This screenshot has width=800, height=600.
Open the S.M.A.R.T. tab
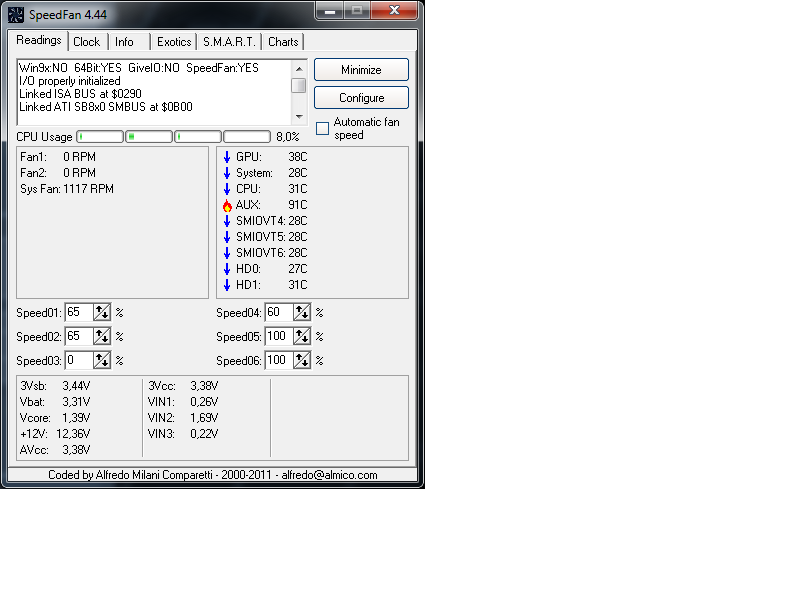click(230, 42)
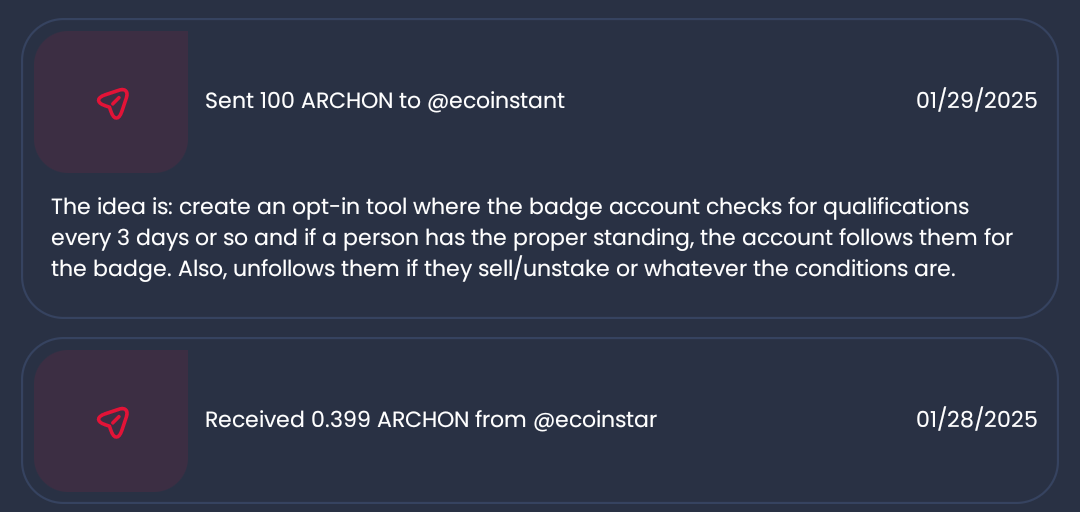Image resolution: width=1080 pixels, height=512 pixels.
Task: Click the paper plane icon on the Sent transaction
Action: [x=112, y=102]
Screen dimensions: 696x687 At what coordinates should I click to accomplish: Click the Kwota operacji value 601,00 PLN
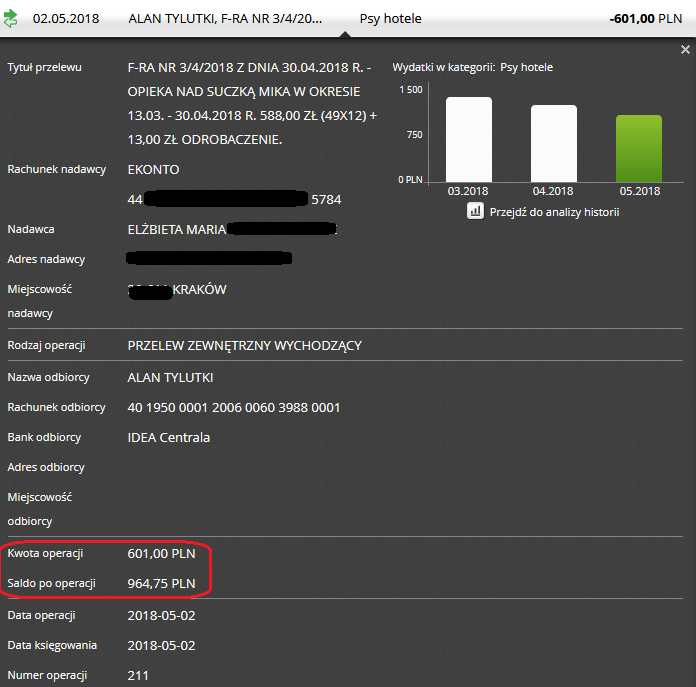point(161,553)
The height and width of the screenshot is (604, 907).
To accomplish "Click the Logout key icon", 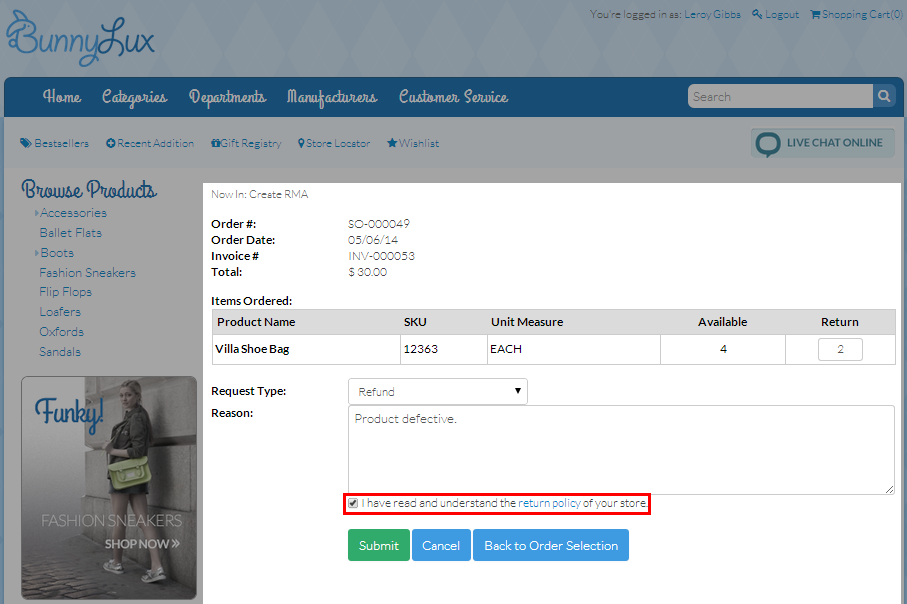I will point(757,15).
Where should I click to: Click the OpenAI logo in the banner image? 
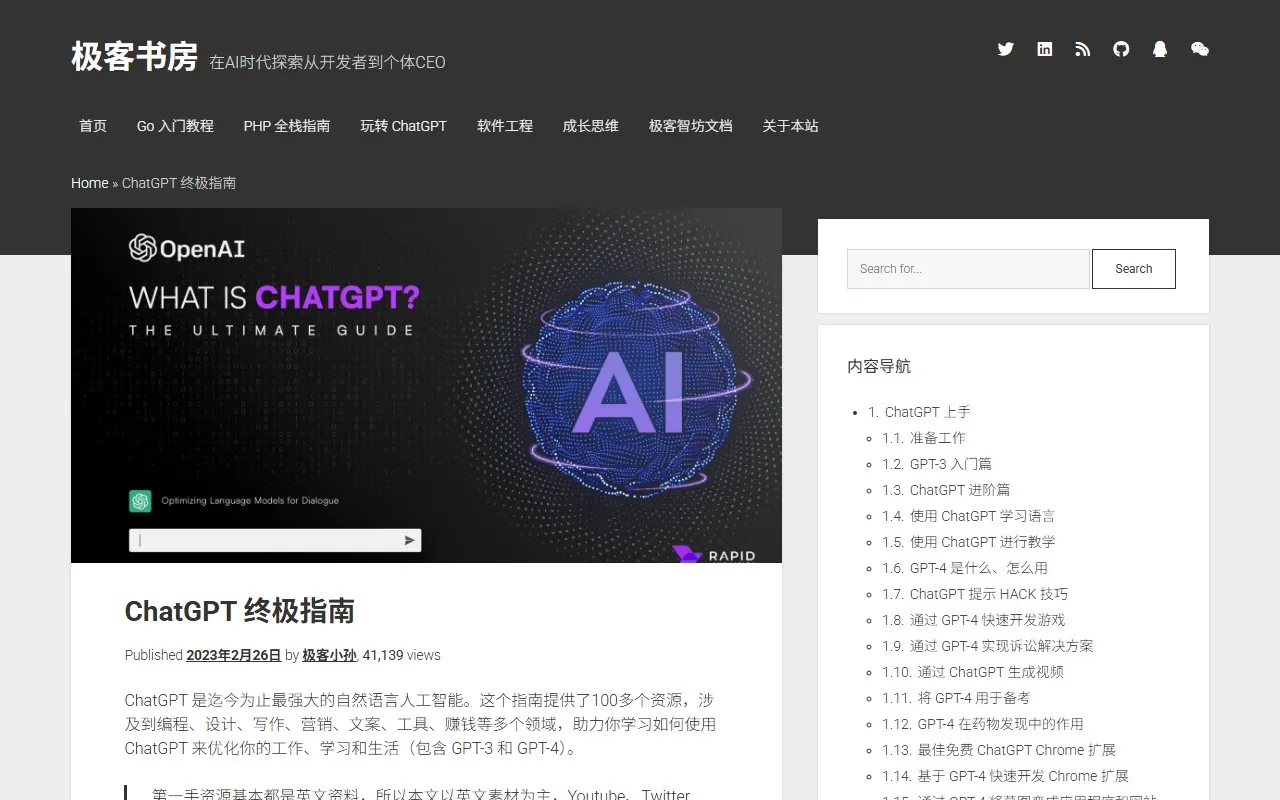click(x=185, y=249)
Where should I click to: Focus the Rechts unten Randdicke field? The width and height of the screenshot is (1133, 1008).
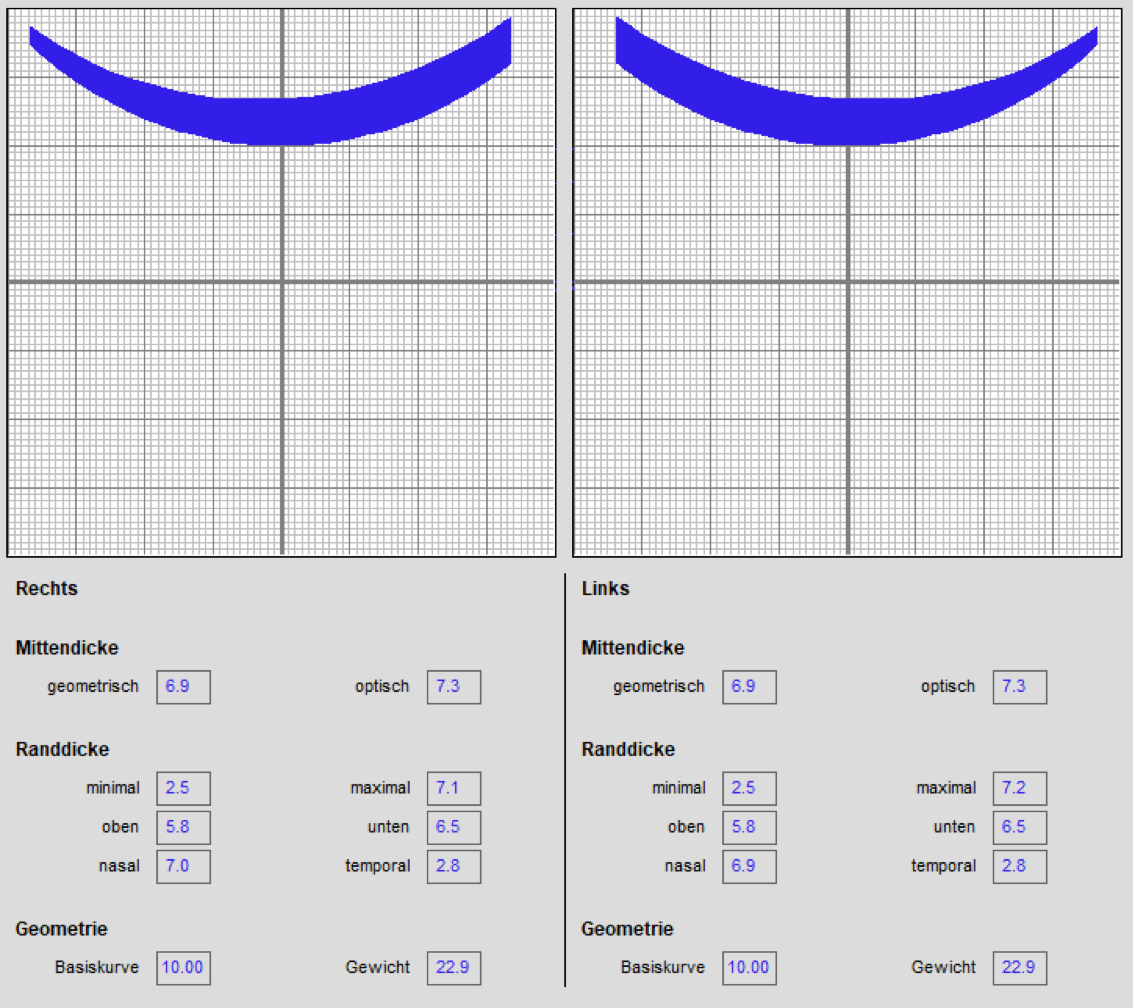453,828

*-*-*

What to do
Beginning with the line that contains "Where should I click to: Focus" and ending with the final line of the listing, return each line exactly. Omit all pictures.

Exercise output
Where should I click to: Focus the Rechts unten Randdicke field? The width and height of the screenshot is (1133, 1008).
453,828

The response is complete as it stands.